(WHAT THE TASK REQUIRES): Please give the whole listing again exactly, without any of its pictures.

(TASK INPUTS):
-*-
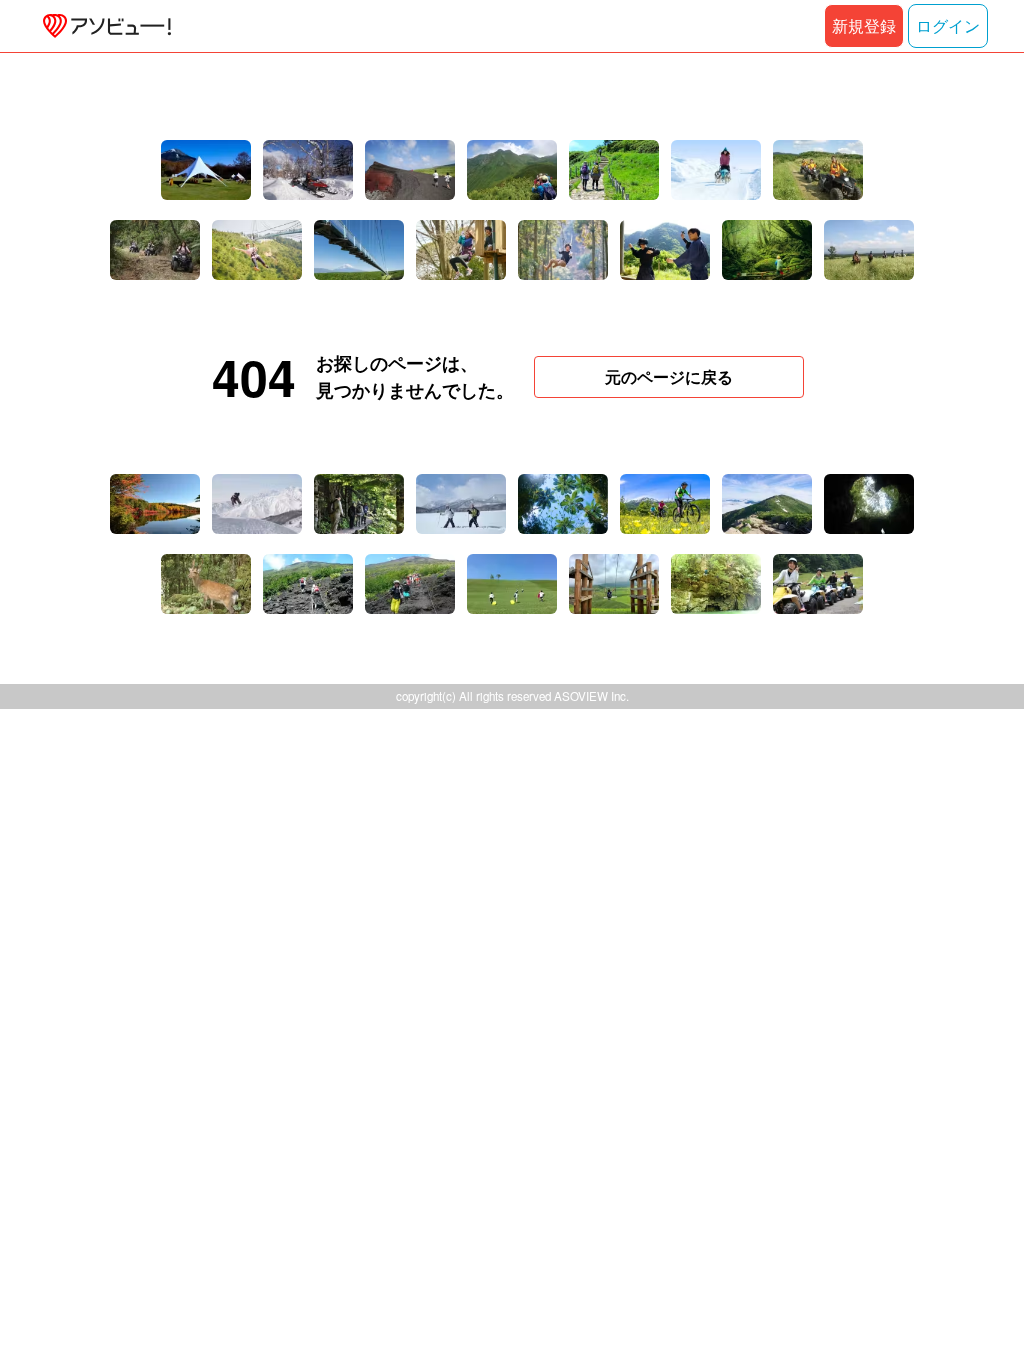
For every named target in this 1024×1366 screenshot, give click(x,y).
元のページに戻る (669, 376)
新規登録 (864, 25)
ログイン (948, 25)
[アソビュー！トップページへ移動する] (103, 26)
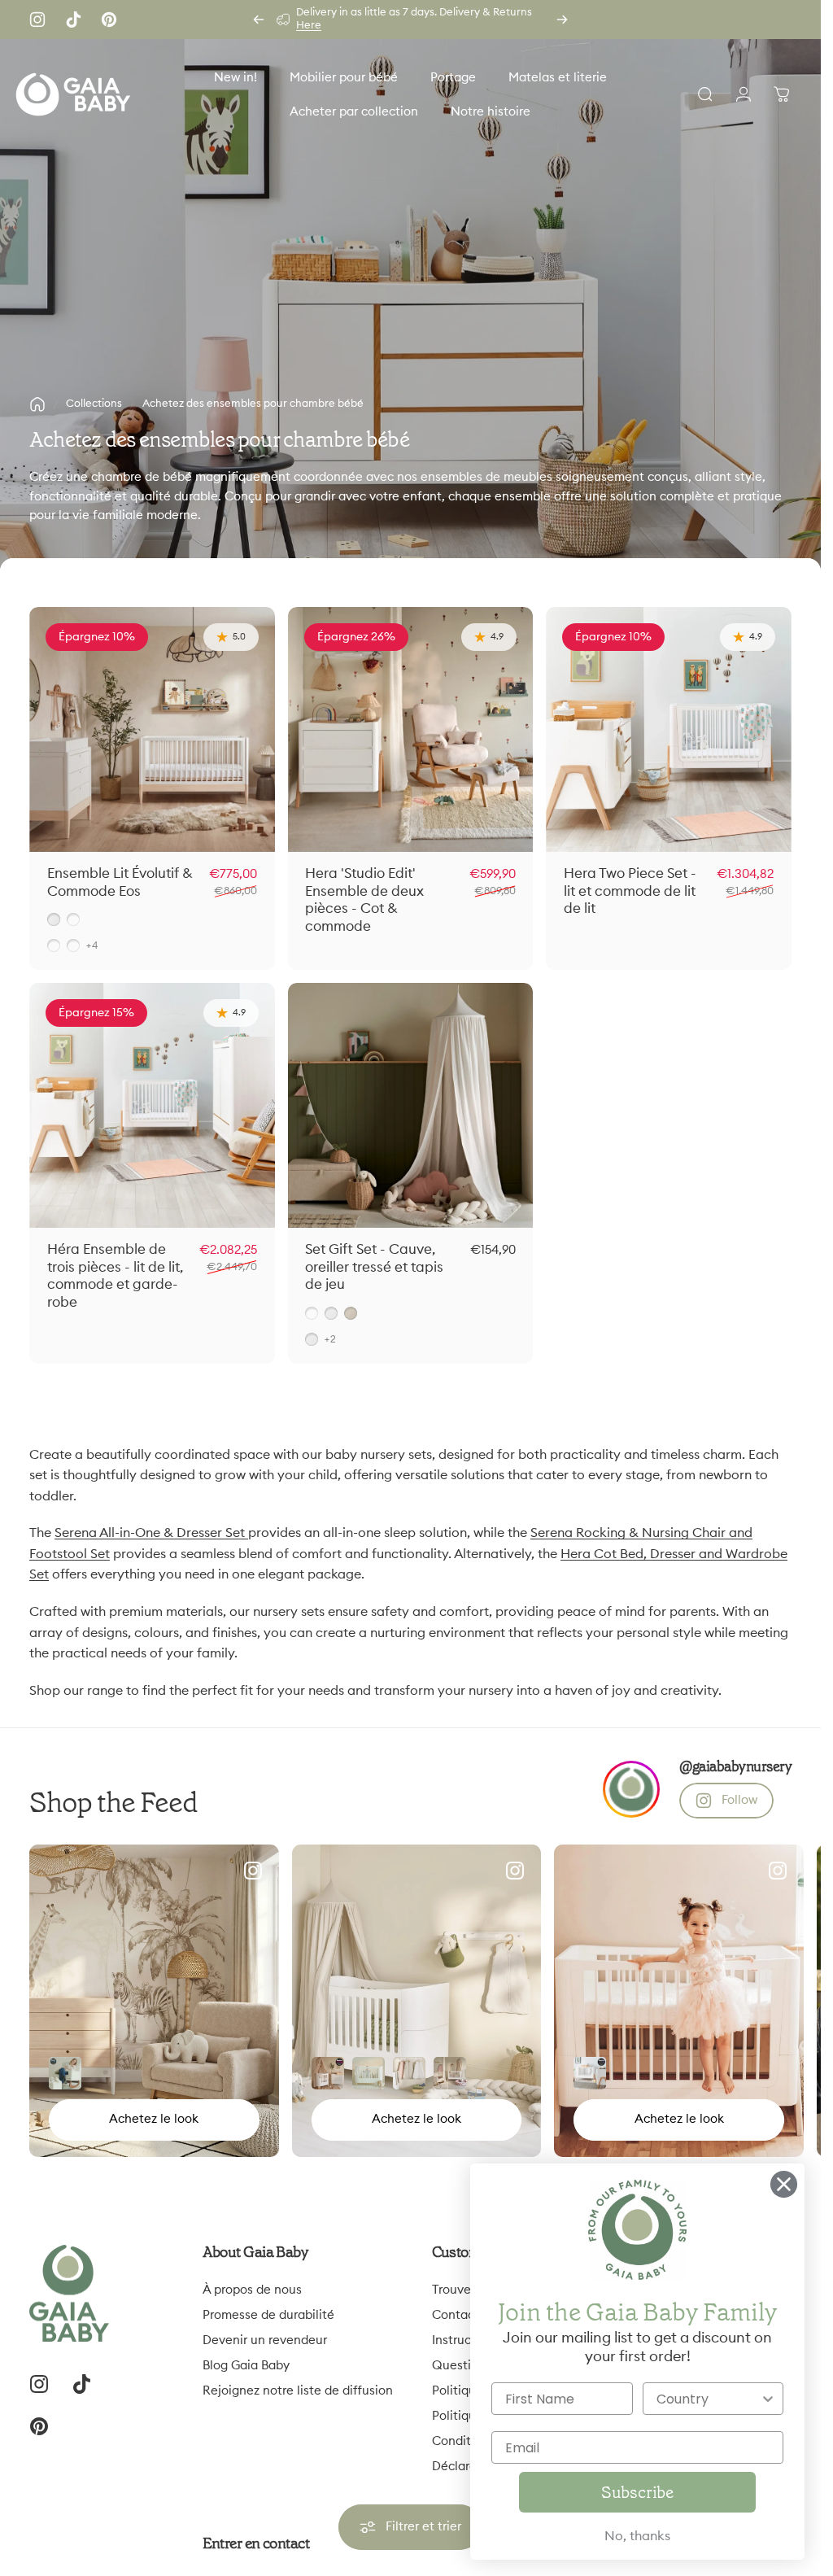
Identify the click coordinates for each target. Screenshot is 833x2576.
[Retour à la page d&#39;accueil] (37, 404)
-*-
(SOLUTION FOR THIS EXERCISE):
For every named target in this 1024×1366 screenshot, give click(x,y).
元のページに戻る (669, 376)
新規登録 (864, 25)
ログイン (948, 25)
[アソビュー！トップページへ移動する] (103, 26)
Identify the click coordinates for each target. Screenshot is 833x2576.
[Retour à la page d&#39;accueil] (37, 404)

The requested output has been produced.